Anrenman ve Genel Durum Değerlendirmesi

Evet, Avrupa’da bir maraton koşmak şartmış. Şartlar uygunsa bu işle uğraşan herkes yapmalı mutlaka. Bizdeki işlerden çok farklı. Yol boyu seyirci demek, kendinizle uğraşacak, ağrınızı sızınızı fark edecek zamanınız kalmaması demek. Bizim Avrasya’da yarıdan sonra her anlamda kendi başınıza kalıyorsunuz. Zaten az adam var koşan, ara mesafeler de açılmaya başlayınca 200m önünüzde bir adam, 200m arkanızda bir adam kalıyor koşarken. Trafik kapatılınca yollar da bomboş, kenarda durup seyredenlerin de çoğu destekten çok meraktan gelmiş ve yaptığınız işten ötürü size akılsız muamelesi yapan, hatta bazen yanındaki diğer hödüklerden cesaret bulup bunu size bağırarak söyleyen kafasızlar oluyor. Son derece depresif bir halde koşuyorsunuz. Yollar boş, yalnızsınız, alay eden tek tük seyirciler var, zaten yorulmuşsunuz, kendinizi ve yaptığınız işi sorgulamaya başlıyorsunuz. Hâlbuki Berlin işte bunun tam tersi. Sürekli bir tezahürat, destek durumu var. Sporun nasıl uluslararası bir dil olduğunu hissettiriyor insana. Müzik sizi ileri taşıyor. Büyük bir topluluğun parçası olduğunuzu görmek ve hissetmek çok büyük bir kendine güven duygusu uyandırıyor insanda. Bazen düşünüyorum acaba yanlış ülkede miyiz diye, ama sanırım böyle bir şey yok, yani bu ülkede olmamız aslında doğru olanı, galiba seçimlerimiz yanlış. Aklıma hep Jamaika’dan kalkıp gelen, bob slate kızak sporu ile uğraşan adamları anlatan komedi filmi geliyor. Onun gibi bir şey bu bizim için, sokakta koşarsan uzaylı muamelesi görüyorsun. Yakın çevrenin bile koşmanı kabullenmesi zaman alıyor. Malzeme desen alabileceğin üç beş marka var. Karşıdan koşarak geldiğini görenler kenara bile çekilmiyor, inat edersen çarpışıyorsun. Tayt giyen erkek “vatan haini”. Atletle koşan kadın “o yolun yolcusu”. Adını duyuran “Türk” atletler hepimizden siyah. Hani zeki, çevik ve ahlaklı kesim?
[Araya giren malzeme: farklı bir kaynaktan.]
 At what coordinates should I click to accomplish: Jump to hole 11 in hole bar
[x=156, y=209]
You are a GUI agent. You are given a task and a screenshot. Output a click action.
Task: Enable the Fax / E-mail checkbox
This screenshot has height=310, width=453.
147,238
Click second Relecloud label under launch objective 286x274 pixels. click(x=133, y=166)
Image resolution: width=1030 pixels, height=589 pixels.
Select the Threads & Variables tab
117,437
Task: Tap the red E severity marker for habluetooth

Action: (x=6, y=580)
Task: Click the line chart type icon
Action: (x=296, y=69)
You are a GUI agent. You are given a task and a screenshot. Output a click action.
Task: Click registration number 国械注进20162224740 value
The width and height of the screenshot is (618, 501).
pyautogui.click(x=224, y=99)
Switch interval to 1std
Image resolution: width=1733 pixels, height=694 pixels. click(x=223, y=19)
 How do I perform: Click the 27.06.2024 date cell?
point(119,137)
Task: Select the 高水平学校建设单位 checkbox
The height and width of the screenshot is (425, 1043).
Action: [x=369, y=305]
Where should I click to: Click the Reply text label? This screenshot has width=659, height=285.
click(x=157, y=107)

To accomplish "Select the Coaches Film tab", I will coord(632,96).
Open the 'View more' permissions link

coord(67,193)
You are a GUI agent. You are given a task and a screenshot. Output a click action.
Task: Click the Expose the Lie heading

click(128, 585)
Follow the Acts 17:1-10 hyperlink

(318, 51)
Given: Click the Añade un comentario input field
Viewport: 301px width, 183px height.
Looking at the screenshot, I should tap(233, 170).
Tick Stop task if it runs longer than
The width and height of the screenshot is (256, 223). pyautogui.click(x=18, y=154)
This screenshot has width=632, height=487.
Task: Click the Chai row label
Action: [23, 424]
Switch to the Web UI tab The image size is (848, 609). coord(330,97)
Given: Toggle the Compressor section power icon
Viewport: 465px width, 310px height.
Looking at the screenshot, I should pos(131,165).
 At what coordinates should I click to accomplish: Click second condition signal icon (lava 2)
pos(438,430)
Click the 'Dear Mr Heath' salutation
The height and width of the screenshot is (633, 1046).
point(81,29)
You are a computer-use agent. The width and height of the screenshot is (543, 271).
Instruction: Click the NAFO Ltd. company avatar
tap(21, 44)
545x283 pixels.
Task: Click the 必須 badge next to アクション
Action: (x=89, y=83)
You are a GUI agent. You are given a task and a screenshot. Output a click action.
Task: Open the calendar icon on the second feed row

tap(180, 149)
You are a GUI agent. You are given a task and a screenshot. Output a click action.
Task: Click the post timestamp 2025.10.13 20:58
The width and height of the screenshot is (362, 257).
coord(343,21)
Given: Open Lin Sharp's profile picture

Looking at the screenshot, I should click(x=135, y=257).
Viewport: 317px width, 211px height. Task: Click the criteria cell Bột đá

Yerel koşular bunamaya yakın asabi “master” amcalarla dolu. İşte bu ortamdan kalkıp Berlin gibi bir ortama girince zaten maratonun yarısını kültür şoku ile koşuyorsun, ikinci yarı da bu düşüncelerle geçiyor. Hem iyi hem kötü. Ama kesinlikle yaşanması gereken bir tecrübe.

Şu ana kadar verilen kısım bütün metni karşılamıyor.